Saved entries
***
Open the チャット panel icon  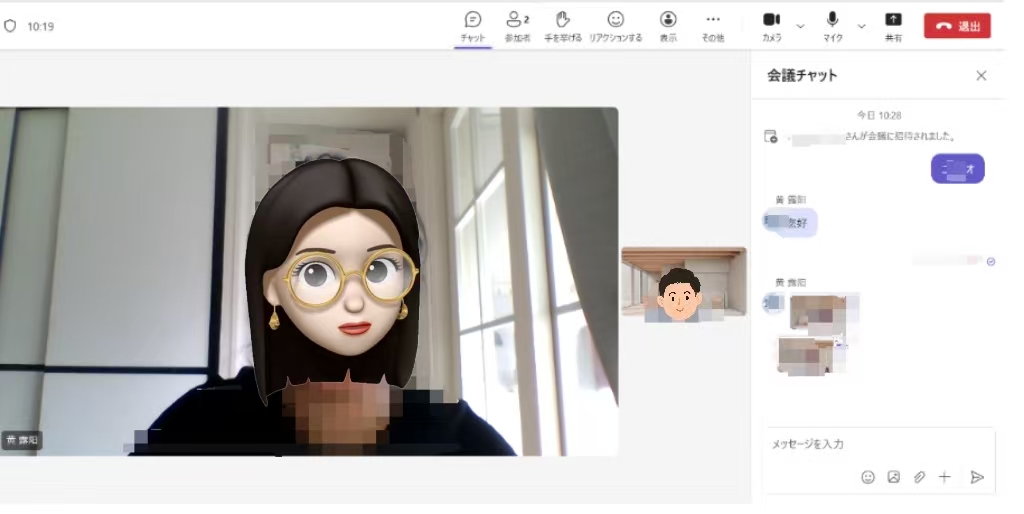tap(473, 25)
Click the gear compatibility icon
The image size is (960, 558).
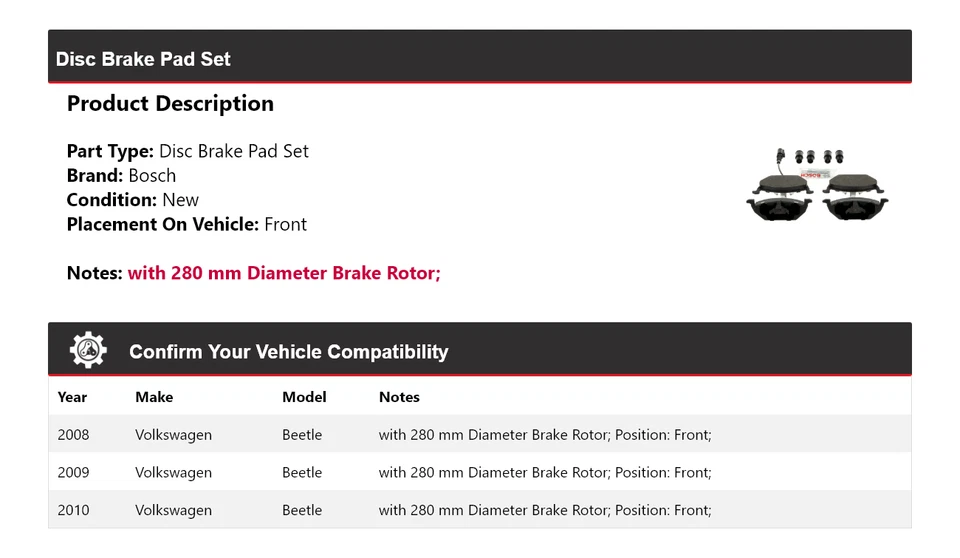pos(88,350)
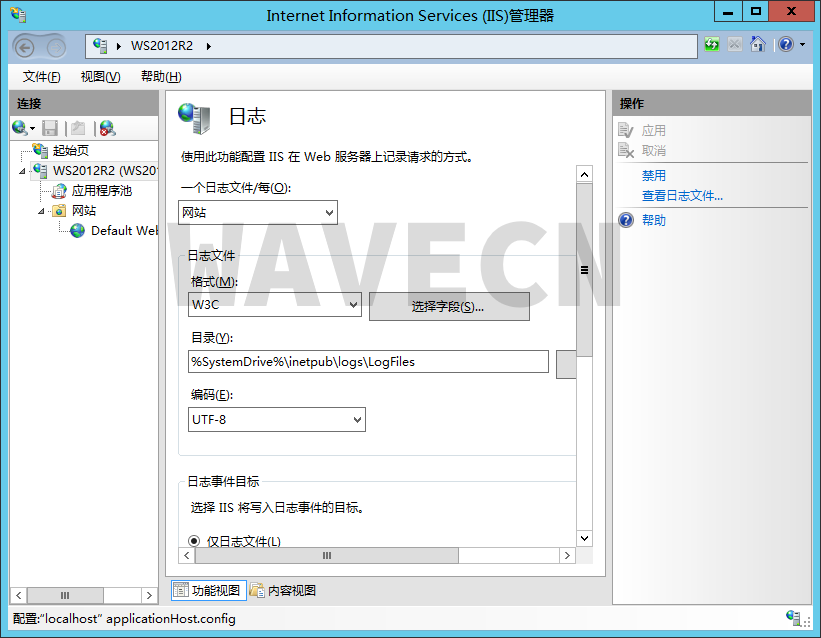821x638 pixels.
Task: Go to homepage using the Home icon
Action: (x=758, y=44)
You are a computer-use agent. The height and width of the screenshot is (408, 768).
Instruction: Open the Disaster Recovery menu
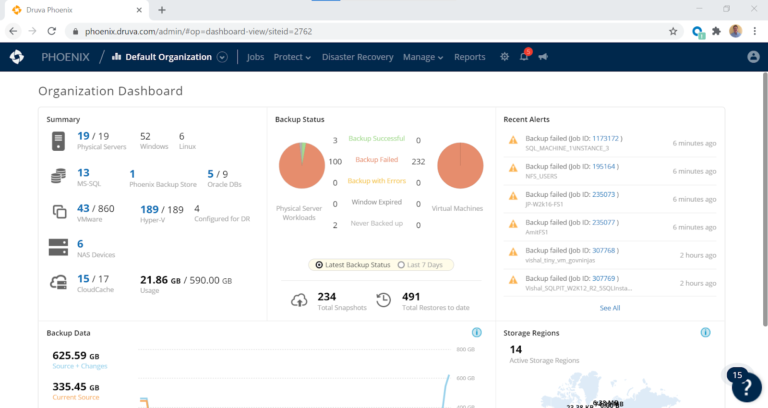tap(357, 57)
***
Please retype the lines from the one that contains "The image size is (960, 558)." to the final line of the records, both included, exactly as written and without any pictures.

The image size is (960, 558).
pos(88,350)
821x638 pixels.
Task: Go to homepage using the Home icon
Action: (x=758, y=44)
You are a computer-use agent. The height and width of the screenshot is (408, 768).
Instruction: Open the Disaster Recovery menu
tap(357, 57)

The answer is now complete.